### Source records
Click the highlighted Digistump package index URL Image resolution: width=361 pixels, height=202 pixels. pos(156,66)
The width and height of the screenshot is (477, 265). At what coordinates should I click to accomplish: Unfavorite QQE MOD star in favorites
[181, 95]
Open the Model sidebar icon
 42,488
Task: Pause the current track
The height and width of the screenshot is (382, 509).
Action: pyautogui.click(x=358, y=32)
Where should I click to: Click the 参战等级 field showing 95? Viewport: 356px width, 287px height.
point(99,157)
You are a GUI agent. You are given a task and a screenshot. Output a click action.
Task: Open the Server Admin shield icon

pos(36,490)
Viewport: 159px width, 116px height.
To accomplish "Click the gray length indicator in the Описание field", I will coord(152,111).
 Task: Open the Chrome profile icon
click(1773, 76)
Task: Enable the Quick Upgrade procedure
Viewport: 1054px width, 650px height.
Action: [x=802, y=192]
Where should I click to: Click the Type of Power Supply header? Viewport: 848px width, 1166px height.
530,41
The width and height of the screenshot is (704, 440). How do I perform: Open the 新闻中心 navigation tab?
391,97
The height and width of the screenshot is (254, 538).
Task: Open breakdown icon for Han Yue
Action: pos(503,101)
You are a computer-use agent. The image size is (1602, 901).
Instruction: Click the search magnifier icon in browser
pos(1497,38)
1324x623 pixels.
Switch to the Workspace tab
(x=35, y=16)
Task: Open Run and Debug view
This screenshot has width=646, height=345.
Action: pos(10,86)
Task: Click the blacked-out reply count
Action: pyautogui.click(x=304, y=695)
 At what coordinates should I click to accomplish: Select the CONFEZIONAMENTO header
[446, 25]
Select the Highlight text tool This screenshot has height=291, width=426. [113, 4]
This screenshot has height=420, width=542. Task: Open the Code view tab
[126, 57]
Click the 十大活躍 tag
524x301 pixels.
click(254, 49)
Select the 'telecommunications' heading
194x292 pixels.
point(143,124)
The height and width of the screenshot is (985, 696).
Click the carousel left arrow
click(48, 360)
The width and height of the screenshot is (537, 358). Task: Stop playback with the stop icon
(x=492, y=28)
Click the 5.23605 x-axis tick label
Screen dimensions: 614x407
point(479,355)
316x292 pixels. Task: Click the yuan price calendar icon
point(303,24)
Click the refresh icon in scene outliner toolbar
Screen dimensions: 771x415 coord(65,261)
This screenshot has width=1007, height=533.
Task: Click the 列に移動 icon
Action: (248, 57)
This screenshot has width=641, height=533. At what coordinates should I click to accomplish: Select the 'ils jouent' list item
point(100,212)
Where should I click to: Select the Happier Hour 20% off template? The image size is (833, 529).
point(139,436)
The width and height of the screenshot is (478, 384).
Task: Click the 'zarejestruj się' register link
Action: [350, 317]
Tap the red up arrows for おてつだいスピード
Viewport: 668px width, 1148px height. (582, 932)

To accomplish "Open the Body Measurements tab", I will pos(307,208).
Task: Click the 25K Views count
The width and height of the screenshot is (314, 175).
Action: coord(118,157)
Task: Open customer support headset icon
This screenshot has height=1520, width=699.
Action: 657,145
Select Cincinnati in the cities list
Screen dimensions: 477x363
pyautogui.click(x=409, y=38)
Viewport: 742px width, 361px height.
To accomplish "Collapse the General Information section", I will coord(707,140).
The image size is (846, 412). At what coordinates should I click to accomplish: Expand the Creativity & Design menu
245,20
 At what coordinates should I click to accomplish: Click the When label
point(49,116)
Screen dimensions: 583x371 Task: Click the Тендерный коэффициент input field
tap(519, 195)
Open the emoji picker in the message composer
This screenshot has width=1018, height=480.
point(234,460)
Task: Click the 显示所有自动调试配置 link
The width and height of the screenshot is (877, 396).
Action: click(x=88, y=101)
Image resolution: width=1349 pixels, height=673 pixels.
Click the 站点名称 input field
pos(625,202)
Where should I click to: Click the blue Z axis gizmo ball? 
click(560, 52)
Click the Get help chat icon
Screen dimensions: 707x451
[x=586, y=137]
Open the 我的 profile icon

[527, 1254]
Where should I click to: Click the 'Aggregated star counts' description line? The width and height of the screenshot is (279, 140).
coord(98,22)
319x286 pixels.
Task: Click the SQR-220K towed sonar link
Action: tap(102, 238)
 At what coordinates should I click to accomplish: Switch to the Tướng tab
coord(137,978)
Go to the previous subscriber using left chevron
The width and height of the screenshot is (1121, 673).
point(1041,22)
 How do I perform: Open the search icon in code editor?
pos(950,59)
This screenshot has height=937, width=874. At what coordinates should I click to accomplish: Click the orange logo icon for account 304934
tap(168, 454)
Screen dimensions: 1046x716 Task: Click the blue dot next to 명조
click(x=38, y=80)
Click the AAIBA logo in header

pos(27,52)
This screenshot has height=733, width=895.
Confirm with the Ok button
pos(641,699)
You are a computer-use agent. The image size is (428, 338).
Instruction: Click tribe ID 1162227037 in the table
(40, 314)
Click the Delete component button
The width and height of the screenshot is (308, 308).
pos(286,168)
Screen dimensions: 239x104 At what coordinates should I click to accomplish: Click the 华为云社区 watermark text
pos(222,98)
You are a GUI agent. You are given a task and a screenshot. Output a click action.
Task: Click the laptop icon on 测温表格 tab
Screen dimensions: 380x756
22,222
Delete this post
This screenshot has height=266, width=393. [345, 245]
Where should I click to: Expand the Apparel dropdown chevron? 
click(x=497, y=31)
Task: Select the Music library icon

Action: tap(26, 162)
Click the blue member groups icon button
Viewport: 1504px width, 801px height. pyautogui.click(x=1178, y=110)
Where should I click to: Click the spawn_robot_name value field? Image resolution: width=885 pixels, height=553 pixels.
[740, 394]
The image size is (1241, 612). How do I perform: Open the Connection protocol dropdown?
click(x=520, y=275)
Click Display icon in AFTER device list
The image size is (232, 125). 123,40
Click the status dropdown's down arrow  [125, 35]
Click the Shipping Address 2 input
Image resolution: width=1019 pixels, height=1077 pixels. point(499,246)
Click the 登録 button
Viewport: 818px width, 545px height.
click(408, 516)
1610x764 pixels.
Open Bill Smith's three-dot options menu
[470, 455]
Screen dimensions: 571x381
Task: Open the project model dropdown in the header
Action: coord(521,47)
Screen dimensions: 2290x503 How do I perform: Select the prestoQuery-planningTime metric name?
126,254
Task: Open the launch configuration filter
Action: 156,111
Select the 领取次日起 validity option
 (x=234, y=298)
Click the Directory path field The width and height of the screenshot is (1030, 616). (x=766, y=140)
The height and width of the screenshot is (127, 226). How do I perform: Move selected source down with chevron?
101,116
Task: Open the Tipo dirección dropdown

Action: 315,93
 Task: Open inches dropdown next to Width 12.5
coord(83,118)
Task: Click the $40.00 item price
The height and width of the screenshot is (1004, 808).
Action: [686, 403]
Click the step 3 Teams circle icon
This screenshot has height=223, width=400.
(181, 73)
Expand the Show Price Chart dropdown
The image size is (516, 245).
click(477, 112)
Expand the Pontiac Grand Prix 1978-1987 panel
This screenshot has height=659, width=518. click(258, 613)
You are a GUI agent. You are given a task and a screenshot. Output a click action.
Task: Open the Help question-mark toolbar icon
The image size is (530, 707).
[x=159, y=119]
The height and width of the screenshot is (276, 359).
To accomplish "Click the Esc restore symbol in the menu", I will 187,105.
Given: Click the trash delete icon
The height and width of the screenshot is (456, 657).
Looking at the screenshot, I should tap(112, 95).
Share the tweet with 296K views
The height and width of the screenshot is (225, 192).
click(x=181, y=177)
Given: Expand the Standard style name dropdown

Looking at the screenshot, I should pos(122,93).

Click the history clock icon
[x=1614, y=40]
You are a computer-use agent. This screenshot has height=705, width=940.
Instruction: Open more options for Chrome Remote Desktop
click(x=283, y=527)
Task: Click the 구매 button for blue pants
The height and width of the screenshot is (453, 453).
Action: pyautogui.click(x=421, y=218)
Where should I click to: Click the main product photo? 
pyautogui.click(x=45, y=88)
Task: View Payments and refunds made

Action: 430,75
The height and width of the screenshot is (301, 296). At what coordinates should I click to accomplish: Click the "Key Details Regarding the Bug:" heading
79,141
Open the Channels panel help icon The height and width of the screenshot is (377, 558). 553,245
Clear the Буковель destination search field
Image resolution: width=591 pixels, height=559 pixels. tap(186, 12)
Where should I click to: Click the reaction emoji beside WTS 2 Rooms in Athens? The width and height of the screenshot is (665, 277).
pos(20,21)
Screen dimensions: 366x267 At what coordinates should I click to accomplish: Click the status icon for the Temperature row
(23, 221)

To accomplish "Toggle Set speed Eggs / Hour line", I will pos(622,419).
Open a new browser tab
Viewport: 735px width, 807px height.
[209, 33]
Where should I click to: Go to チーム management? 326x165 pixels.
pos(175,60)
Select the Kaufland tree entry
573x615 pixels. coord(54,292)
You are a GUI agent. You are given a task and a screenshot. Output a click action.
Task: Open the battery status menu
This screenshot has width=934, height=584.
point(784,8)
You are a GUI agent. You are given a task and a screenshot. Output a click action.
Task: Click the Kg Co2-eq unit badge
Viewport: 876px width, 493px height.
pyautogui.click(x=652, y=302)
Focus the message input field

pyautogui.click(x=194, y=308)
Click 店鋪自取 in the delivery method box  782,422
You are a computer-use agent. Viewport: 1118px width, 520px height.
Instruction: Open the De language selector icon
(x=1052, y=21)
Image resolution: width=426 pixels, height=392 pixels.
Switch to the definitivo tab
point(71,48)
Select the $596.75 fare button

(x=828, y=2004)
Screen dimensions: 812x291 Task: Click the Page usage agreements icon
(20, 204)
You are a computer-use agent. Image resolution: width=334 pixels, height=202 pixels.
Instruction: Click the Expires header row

### Problem to solve
Each line that holds the string "will" is to be copied from the entries above.

### Answer area
To accomplish "Click the gray length indicator in the Описание field", I will coord(152,111).
To accomplish "Open the Body Measurements tab", I will pos(307,208).
To accomplish "Collapse the General Information section", I will coord(707,140).
To accomplish "Click the Esc restore symbol in the menu", I will 187,105.
To accomplish "Toggle Set speed Eggs / Hour line", I will pos(622,419).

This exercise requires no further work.